Chapter 9. Data Compression

Compression is the process used to reduce the physical size of a block of information. In computer graphics, we're interested in reducing the size of a block of graphics data so we can fit more information in a given physical storage space. We also might use compression to fit larger images in a block of memory of a given size. You may find when you examine a particular file format specification that the term data encoding is used to refer to algorithms that perform compression. Data encoding is actually a broader term than data compression. Data compression is a type of data encoding, and one that is used to reduce the size of data. Other types of data encoding are involved in encryption (cryptography) and data transmission (e.g., Morse code).

Contents:
Data Compression Terminology
Pixel Packing
Run-Length Encoding (RLE)
Lempel-Ziv-Welch (LZW) Compression
CCITT (Huffman) Encoding
JPEG Compression
JBIG Compression
ART Compression
Fractal Image Compression
For Further Information About Data Compression

A compressor, naturally enough, performs compression, and a decompressor reconstructs the original data. Although this may seem obvious, a decompressor can operate only by using knowledge of the compression algorithm used to convert the original data into its compressed form. What this means in practice is that there is no way for you to avoid understanding the compression algorithms in the market today if you are interested in manipulating data files. At a minimum, you need general knowledge of the conceptual basis of the algorithms.

If you read through a number of specification documents, you'll find that most formats incorporate some kind of compression method, no matter how rudimentary. You'll also find that only a few different compression schemes are in common use throughout the industry. The most common of these schemes are variants of the following methods, which we discuss in the sections below.

Run-length encoding (RLE)
Lempel-Ziv-Welch (LZW)
CCITT (one type of CCITT compression is a variant on Huffman encoding)
Discrete Cosine Transform (DCT) (used in the JPEG compression we discuss in this chapter)
JBIG
ART
Fractal

In addition, we discuss pixel packing, which is not a compression method per se but an efficient way to store data in contiguous bytes of memory.
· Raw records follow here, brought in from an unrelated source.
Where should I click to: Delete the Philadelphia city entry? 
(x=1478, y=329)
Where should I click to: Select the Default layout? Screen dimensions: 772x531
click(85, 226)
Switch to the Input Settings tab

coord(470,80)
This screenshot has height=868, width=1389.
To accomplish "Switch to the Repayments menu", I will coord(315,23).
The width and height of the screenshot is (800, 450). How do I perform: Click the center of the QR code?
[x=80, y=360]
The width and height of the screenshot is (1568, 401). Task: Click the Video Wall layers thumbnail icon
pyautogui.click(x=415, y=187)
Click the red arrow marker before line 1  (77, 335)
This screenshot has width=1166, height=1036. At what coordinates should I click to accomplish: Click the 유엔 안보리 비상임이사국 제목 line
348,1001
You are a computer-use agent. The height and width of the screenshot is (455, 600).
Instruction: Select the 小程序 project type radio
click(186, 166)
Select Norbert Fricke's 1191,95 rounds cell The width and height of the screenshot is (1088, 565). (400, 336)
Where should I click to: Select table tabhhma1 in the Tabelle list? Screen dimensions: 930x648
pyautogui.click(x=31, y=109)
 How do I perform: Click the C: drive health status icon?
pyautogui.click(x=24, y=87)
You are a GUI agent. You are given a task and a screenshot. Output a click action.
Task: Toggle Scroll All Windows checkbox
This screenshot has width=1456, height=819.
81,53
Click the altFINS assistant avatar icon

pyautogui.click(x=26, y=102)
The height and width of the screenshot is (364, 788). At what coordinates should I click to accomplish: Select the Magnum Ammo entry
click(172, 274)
Data compression works somewhat differently for the three common types of graphics data: bitmap, vector, and metafile. In bitmap files, only the image data is usually compressed; the header and any other data (color map, footer, and so on) are always left uncompressed. This uncompressed data makes up only a small portion of a typical bitmap file.

Vector files normally do not incorporate a native form of data compression. Vector files store a mathematical description of an image rather than the image data itself. There are reasons why vector files are rarely compressed:

The expression of the image data is already compact in design, so data compression would have little effect.
Vector images are typically fast to read but slow to reconstruct; adding the overhead of decompression would make rendering them still slower.

If a vector file is compressed at all, you will usually find the entire file compressed, header and all.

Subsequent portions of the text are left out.